[TASK BRIEF]:
Please answer these questions from the article on journalist deaths in 2007:
(a) What was the earlier record number of deaths, and in which year was it set?
(b) How many of the dead were support staff?
(c) In which city did two news helicopters collide?

Deaths of Journalists’ hits an all time highNovember 29th, 2007 - 6:14 pm ICT by admin
Brussels,Nov 29 (ANI): At least 171 journalists and other news media staff have died as a result of their work around the world so far this year, making 2007 the bloodiest year on record for the industry.
With more than a month still to go before the end of the year, the all-time high of 168 deaths recorded in 2006 was exceeded on Tuesday when at least three editorial staff were killed in Sri Lanka during a military air strike on a radio station.
“This horrible statistic should be regarded as a low point in the safety and welfare of the media profession. We need better protection for media workers worldwide,” said INSI Honorary President Chris Cramer.
According to casualty records maintained by the International News Safety Institute the dead between 1 January and 28 November comprise 142 journalists and 29 support staff, such as drivers, translators and news technicians, in 35 countries.
The great majority — 121 — were apparently murdered, targeted because of their jobs. Fifteen died in crossfire or other random attacks, 34 were killed in road or air accidents while the circumstances of one death were unclear.
The most murderous country again was Iraq, where 64 died, taking the total news media toll since the start of the war to at least 235. Others were Sri Lanka (6 murders), Afghanistan, Mexico, India and Philippines (5 each) and Haiti, Pakistan and Somalia (4 each).
Sri Lanka’s position as a highly dangerous country for the news media was confirmed when the Air Force bombed the Voice of Tigers, the official radio station of the rebel Liberation Tigers of Tamil Eelam in the northern province of Vanni. Nine people were killed, including at least three Editorial staff, according to reliable reports. All were reported to be civilians.
Journalists are protected as civilians in a war zone and the deliberate targeting of civilians not taking a direct part in hostilities is a war crime under the Geneva Conventions.
The United States ranked second after Iraq in the total number of journalists who have died this year trying to cover the news, but all but one of the casualties were as a result of an air or road accident. Four died when two news helicopters collided while trying to cover a police car chase in Phoenix last July. Nigeria also has a questionable overall safety record with six dead in a single accident last May.

[EXCERPTED RECORDS]:
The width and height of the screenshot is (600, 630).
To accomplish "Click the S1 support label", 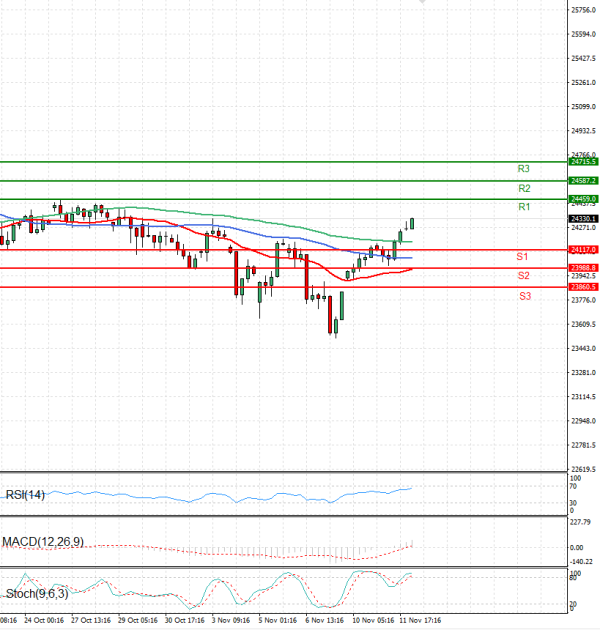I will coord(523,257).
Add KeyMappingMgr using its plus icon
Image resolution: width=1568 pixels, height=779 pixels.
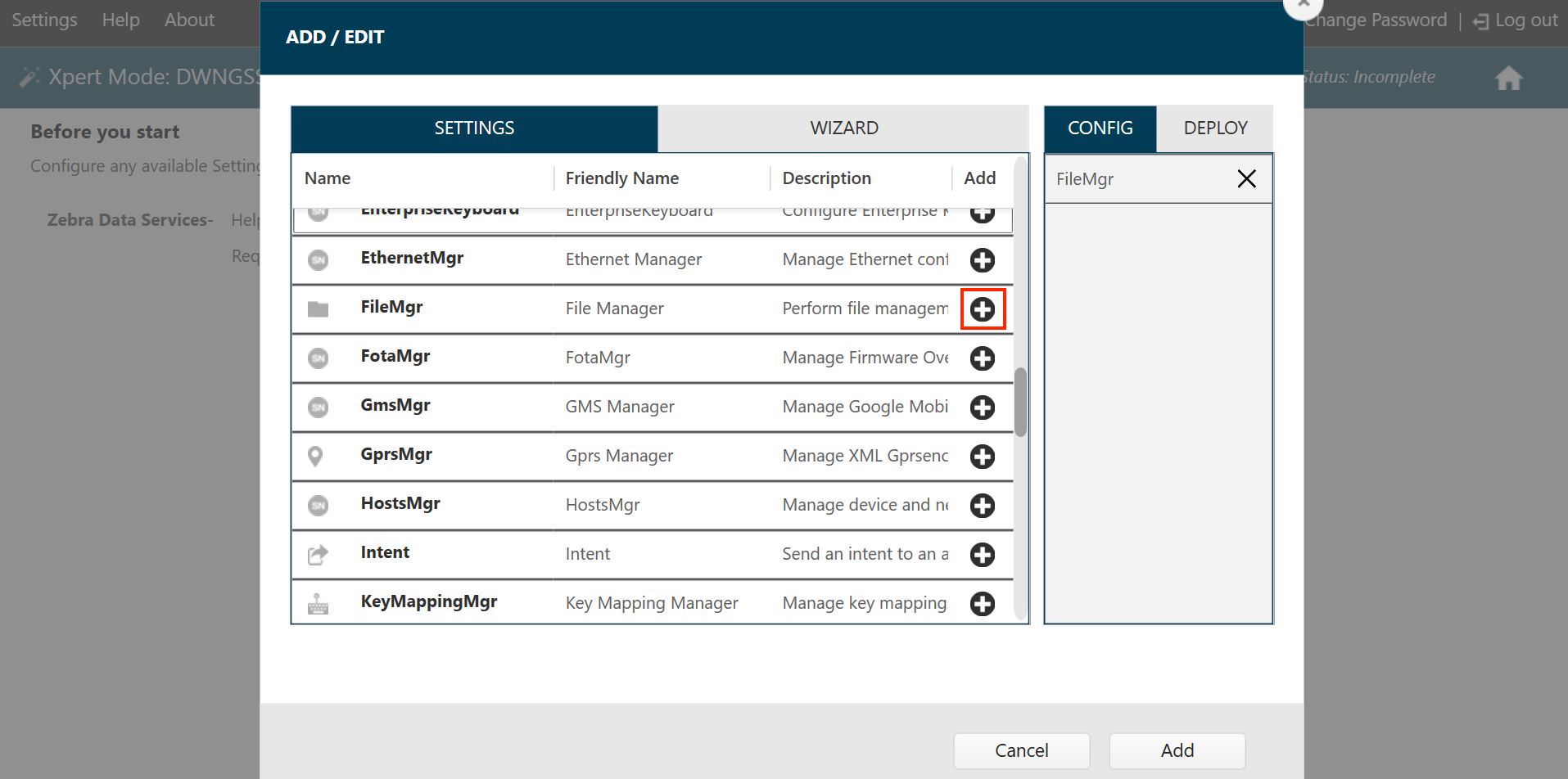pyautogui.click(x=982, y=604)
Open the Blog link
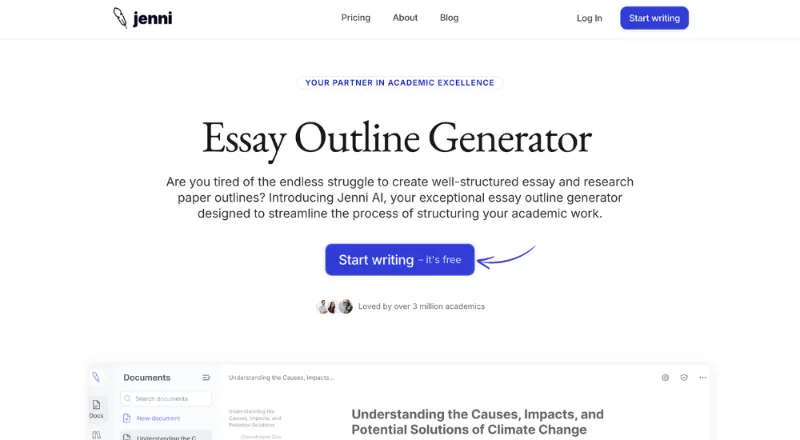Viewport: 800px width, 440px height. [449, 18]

[COMPLETED TASK]:
(a) 168 deaths, in 2006
(b) 29
(c) Phoenix